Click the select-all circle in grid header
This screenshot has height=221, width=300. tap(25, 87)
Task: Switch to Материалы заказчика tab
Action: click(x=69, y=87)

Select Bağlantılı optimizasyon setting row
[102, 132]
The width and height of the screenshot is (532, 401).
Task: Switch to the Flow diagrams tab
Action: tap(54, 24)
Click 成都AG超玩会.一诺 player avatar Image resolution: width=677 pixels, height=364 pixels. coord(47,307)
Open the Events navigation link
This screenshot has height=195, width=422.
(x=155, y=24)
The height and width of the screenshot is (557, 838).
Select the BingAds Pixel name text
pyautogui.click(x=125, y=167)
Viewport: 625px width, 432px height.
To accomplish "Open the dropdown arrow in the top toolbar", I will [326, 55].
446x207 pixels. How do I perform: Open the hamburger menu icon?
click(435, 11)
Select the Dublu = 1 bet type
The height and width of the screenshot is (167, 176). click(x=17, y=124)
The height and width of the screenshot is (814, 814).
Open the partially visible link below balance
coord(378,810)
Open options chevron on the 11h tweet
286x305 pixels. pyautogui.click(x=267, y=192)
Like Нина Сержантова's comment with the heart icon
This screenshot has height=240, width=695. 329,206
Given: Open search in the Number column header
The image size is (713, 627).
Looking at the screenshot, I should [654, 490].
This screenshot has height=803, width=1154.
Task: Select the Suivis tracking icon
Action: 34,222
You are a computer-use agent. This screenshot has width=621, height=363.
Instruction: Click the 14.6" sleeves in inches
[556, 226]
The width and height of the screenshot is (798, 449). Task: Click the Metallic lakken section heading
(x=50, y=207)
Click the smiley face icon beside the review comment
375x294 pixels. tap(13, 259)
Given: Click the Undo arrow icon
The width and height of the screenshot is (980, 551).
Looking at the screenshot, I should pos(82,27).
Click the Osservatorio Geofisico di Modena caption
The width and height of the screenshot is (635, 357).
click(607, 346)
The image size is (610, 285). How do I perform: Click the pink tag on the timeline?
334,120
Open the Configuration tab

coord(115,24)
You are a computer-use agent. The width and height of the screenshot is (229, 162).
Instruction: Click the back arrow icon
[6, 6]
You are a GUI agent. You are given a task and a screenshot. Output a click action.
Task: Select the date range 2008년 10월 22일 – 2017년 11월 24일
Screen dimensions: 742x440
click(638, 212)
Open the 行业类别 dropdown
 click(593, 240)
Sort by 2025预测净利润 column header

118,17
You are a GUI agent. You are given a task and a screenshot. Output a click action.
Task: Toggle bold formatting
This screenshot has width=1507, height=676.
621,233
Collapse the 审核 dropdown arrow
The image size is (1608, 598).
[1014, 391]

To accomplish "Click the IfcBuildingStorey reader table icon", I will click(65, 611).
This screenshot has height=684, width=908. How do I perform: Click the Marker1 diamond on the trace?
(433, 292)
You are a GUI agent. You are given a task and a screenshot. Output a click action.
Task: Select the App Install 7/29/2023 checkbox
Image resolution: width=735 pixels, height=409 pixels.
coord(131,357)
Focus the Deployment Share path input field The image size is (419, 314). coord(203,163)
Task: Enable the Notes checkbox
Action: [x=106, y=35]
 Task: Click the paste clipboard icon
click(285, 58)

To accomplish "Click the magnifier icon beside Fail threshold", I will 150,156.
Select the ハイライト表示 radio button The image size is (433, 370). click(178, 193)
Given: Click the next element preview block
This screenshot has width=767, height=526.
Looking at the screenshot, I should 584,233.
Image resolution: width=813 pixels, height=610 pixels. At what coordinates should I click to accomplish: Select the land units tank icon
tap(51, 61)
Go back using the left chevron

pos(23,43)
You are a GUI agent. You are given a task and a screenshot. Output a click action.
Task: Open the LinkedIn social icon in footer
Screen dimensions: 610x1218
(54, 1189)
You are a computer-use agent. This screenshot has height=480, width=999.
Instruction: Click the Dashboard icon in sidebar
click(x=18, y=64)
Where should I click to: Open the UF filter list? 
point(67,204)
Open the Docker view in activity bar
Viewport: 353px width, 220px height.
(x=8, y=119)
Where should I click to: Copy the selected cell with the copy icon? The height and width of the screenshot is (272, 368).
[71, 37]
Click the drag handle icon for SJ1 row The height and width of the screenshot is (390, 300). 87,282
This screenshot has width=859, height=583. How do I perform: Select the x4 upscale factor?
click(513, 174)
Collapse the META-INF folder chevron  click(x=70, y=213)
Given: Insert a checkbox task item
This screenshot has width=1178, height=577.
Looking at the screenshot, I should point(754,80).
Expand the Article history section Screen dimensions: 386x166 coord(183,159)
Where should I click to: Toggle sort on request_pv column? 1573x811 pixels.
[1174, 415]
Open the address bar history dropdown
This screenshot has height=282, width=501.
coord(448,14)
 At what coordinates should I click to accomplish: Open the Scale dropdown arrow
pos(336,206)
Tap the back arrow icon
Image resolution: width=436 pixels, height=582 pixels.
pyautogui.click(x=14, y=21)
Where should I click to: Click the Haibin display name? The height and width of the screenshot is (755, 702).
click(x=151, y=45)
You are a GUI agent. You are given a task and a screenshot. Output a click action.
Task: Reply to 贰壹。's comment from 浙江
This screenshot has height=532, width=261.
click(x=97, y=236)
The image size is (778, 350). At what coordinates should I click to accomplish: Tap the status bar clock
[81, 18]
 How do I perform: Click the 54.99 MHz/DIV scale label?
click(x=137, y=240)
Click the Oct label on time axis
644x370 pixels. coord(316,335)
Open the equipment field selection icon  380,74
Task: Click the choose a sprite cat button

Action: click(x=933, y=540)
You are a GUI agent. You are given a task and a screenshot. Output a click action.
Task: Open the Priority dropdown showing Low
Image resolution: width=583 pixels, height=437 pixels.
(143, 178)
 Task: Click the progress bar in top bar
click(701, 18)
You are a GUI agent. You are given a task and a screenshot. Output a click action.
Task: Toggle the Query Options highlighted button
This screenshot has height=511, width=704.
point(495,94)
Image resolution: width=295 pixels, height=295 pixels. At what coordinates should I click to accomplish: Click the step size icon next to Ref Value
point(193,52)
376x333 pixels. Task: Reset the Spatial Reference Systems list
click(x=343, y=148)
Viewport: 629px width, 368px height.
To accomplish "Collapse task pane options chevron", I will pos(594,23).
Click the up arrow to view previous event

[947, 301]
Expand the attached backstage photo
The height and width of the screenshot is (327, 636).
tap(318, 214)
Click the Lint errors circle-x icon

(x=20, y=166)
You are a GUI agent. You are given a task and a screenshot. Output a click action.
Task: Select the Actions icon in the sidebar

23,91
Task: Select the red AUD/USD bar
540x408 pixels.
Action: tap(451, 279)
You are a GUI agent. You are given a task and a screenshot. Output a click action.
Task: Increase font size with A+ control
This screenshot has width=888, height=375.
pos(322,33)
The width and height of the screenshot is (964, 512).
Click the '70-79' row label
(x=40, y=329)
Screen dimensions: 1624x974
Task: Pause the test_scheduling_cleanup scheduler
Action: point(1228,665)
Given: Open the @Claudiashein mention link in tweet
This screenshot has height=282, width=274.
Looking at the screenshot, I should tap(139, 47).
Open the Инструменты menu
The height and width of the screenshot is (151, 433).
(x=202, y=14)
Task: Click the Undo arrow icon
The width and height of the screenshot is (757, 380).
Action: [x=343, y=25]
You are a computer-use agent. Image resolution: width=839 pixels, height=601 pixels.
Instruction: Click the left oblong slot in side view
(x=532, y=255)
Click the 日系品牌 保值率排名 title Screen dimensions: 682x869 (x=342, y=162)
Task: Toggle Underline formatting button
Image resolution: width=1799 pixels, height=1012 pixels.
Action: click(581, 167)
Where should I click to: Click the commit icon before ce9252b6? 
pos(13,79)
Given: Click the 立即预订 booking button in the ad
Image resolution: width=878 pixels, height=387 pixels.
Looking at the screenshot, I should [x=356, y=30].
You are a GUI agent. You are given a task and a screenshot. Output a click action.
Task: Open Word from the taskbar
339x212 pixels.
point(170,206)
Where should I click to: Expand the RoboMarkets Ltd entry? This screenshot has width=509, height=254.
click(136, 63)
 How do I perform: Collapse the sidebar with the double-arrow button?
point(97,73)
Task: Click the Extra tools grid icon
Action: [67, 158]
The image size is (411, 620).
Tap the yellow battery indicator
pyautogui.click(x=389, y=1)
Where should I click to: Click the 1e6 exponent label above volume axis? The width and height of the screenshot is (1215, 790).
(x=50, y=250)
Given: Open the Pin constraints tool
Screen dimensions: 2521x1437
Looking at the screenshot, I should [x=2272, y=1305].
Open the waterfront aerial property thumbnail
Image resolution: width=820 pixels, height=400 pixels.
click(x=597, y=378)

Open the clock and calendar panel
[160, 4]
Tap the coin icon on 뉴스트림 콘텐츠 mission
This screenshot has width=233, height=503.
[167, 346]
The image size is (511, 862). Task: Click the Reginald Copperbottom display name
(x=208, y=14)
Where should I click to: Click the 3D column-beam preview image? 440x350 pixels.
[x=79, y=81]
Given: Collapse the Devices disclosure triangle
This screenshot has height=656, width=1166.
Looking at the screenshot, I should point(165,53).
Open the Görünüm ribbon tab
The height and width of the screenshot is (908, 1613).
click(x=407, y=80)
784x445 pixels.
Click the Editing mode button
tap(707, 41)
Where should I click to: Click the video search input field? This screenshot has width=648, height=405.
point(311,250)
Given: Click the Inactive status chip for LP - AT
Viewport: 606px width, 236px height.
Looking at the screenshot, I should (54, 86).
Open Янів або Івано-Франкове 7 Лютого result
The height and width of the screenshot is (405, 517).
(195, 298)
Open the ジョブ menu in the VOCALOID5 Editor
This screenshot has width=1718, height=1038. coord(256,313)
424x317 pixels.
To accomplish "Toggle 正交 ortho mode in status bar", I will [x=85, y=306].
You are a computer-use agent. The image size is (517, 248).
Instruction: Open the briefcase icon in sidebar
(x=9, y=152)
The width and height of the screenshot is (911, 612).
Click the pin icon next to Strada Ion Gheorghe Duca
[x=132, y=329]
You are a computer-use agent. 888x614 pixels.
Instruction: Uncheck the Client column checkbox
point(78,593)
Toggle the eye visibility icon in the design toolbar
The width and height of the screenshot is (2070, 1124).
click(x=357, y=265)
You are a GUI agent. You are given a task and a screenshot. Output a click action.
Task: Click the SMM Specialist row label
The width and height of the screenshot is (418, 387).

**Objective:**
In the rows above, find every line that contains the string "computer" and copy each one in full. Case counts.

**Solved exercise:**
You are a computer-use agent. This screenshot has width=621, height=363.
You are a computer-use agent. The width and height of the screenshot is (229, 162).
You are a computer-use agent. This screenshot has height=480, width=999.
You are a computer-use agent. Image resolution: width=839 pixels, height=601 pixels.
You are a computer-use agent. The image size is (517, 248).
You are a computer-use agent. 888x614 pixels.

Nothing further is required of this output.